最大50kgの荷物を20km先まで運べるドローン

sugitec

こんにちは。産業用途の活用、ソリューションの実用化が進むドローンですが、荷物の配送に関しては国内では広範囲に渡った配送の実用化までには至っていないのが現状です。

とは言え、日々実用化に向けての実証実験が着々と進められているので、そう遠くない未来にドローン配送がそれこそ自分の身近なところで始まるかもしれません。

配送というとドローンに関しては積載できる重量、所謂ペイロードで運べる商品の充実度が違ってきます。本日はペイロードが最大50kgという圧倒的な積載量を実現したドローンが予約開始されたとのことで、そちらをご紹介したいと思います。

最大50kgを20km先まで。輸送の垣根を解放

通常のドローンと言えば撮影用途がほとんどで運ぶことを想定していないので当然ですが、ペイロードはせいぜい数百グラムから数kgまでがほとんど。

これまで何度かご紹介したことのある、楽天の商品配送ドローンで最大積載量は5kgとなります。ペイロードが大きくなればなるほど、それに伴って大型化していくので当然価格も上がります。

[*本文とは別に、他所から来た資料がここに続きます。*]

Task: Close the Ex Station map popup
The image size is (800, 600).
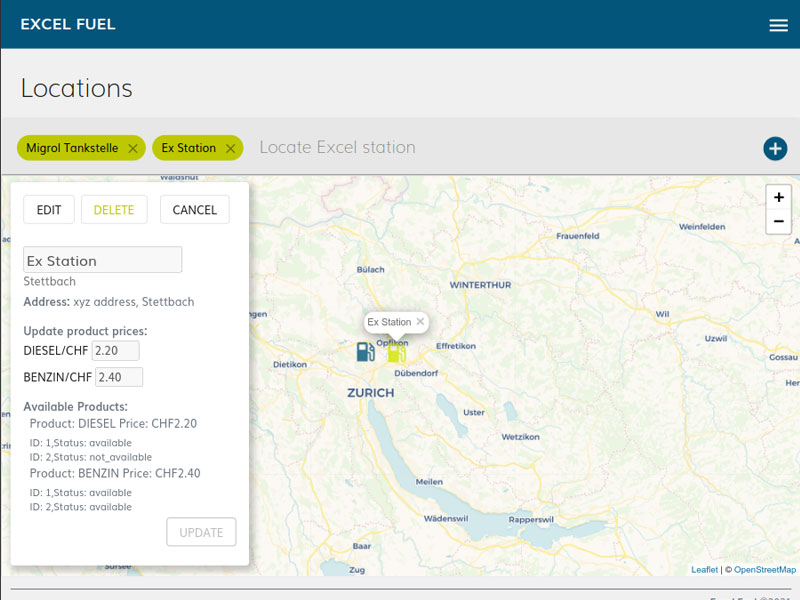Action: coord(421,322)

今回ご紹介する「株式会社A.L.I. Technologies」の物流ドローンは、なんと最大で50kgもの重量を運べる桁外れのパワー。しかも50kgを20km先まで運ぶことが可能となっています。


出典:A.L.I.

概要

A.L.I.では、所有している国際特許「空のインフラ構想」をベースとし、ブロックチェーンによる機体認証 / 安全な物流ボックスとの連携による、次世代の物流構想をもとに、同社の開催した東京モーターショーFAI Drone Tokyo 2019にてドローンのリアルタイムモニタリングを実現。

前日には大型機体による飛行試験にて、複数台の遠隔自動運行と管理システムの機能の有効性を確認できたそうです。

この複数台のドローンの遠隔自動運行と管理システムというのは、同社の「A.L.I.C.O.S.M.O.S.」というプラットフォームのことで、詳しくは以前の記事をご参照ください。

簡単に言うと、これから実現してくる数多くのドローンが日常的に飛び交っている社会(エアモビリティ社会)の実現に向け、同社が開発したオープンなプラットフォーム。これはブロックチェーン技術によって、特定の企業や団体に属することのない独立性を持ったものです。

インターネットがオープンプラットフォームとして爆発的普及をしたように、エアモビリティ社会では、この「A.L.I.C.O.S.M.O.S.」が礎になるかもしれません。

みちびきにも対応予定。垣根を超える輸送手段の実現へ

同社はインフラ整備の整っていない各国地域や、災害時等における物資の輸送だけでなく、スマートシティ・デジタル社会に向けた未来のテクノロジーへ、拡張性の高いオープンソース型のシステムを実現。

近い将来に「みちびき」にも対応を可能とすることで、高度な位置情報をベースとした運行も実現する、としています。

みちびきとは?

これも以前にご紹介したことがありますが、「みちびき」とは準天頂衛星システムのことで、日本版のGPSです。現在GPSといえばアメリカのものですが、山間部や都市部では位置情報が安定しないのは皆さん経験がおありだと思います。


出典:みちびき:内閣府 宇宙開発戦略推進事務局

みちびきでは4機体制で常に日本全体をカバーする軌道に設定することで、高精度な位置情報の取得を可能としています。

まとめ

現在、世界で最もペイロードが大きいドローンがノルウェーの企業「GRIFF AVIATION」の「GRIFF135」というドローンで、そのペイロードは驚きの135kg。


出典:PRTIMES

ここまで行くとドローンというよりは小型航空機に近いですね。人も運べそうです。

しかし今回のA.L.I.社の50kgでも物流という用途では必要十分。何より、ただ50kg運べるドローンを開発したという事だけでなく、「A.L.I.C.O.S.M.O.S.」というプラットフォームとの連携ができる点は大きいです。

50kgも搭載できれば物流だけでなく、撮影にしても大型で高性能なカメラを搭載できることから、活用される業界はかなり幅広くなるでしょうね。これが様々な所で活用されるようになればプラットフォームの広がりも加速していくでしょう。